- Problem requirements:
Set out exactly every line of the entries below, starting at the line that holds "Task: Open the Productivity menu item" and stopping after the line that holds "Task: Collapse the 调整 section".

Content starts

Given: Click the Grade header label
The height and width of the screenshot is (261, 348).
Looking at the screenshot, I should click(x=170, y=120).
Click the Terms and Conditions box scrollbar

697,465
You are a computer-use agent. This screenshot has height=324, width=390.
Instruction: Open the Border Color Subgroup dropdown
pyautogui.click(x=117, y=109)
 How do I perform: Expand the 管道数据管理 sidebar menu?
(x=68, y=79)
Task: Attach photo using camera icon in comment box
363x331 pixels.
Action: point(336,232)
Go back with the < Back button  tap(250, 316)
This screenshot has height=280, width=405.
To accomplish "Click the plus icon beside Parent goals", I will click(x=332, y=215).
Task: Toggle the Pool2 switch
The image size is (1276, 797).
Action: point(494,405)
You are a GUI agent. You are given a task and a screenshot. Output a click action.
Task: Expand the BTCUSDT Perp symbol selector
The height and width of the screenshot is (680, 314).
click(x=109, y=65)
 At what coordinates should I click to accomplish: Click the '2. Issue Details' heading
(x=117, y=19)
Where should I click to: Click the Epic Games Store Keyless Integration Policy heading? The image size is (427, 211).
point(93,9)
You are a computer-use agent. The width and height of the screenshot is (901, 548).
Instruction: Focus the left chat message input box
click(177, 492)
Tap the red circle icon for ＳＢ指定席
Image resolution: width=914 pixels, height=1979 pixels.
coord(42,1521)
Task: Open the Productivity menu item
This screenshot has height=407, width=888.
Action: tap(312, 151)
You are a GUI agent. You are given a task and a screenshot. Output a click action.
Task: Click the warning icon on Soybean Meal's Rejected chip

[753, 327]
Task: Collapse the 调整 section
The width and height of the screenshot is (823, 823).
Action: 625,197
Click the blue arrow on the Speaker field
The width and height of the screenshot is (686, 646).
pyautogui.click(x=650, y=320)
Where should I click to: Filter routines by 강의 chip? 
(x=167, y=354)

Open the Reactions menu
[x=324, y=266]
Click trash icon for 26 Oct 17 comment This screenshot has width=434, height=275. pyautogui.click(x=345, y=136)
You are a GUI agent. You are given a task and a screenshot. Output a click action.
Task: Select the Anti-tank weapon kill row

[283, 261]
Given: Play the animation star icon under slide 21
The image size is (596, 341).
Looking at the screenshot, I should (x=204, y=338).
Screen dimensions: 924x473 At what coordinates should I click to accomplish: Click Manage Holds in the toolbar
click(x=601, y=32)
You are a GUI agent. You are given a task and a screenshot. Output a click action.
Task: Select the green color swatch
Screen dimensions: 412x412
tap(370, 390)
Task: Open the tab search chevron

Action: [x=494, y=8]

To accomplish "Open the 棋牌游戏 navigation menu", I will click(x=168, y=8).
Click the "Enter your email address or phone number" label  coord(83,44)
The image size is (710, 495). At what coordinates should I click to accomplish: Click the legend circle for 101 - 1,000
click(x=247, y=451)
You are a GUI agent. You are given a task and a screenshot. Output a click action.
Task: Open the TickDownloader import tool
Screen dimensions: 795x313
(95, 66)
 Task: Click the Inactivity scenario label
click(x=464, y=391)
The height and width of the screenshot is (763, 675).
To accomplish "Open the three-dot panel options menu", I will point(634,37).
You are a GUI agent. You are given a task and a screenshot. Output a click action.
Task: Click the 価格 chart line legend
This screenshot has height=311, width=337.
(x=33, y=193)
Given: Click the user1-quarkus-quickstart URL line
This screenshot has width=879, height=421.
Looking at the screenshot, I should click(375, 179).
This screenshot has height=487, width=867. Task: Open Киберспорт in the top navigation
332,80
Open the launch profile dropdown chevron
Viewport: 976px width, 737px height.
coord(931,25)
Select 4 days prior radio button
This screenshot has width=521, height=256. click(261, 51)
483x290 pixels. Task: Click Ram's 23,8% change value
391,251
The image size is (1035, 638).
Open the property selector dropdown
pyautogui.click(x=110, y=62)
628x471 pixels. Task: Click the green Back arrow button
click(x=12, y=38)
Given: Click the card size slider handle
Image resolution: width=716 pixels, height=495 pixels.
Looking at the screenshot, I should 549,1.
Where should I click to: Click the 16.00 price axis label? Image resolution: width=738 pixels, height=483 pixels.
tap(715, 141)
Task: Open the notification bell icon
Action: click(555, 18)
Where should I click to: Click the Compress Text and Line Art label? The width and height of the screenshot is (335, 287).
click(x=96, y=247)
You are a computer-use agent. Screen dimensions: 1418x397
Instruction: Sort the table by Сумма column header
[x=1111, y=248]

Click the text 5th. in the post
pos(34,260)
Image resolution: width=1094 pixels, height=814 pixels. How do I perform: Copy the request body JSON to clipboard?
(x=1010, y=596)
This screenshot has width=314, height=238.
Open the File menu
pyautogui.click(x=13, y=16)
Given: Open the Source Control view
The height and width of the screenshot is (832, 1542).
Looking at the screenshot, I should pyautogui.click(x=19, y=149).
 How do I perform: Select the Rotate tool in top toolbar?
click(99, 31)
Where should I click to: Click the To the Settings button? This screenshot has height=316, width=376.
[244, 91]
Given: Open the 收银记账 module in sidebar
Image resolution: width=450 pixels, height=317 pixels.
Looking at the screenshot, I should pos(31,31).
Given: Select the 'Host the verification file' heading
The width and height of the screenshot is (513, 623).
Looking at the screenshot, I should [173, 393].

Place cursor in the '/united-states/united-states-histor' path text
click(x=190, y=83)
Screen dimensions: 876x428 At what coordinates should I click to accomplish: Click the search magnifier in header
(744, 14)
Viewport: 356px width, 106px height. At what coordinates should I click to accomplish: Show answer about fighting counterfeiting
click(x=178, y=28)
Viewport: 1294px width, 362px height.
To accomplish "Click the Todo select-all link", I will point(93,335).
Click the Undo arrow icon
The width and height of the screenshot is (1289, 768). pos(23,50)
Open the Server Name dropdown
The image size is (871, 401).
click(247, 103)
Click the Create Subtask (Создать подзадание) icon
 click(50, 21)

Content ends

- Answer:
Task: Open the Productivity menu item
This screenshot has height=407, width=888.
Action: tap(312, 151)
You are a GUI agent. You are given a task and a screenshot. Output a click action.
Task: Click the warning icon on Soybean Meal's Rejected chip

[753, 327]
Task: Collapse the 调整 section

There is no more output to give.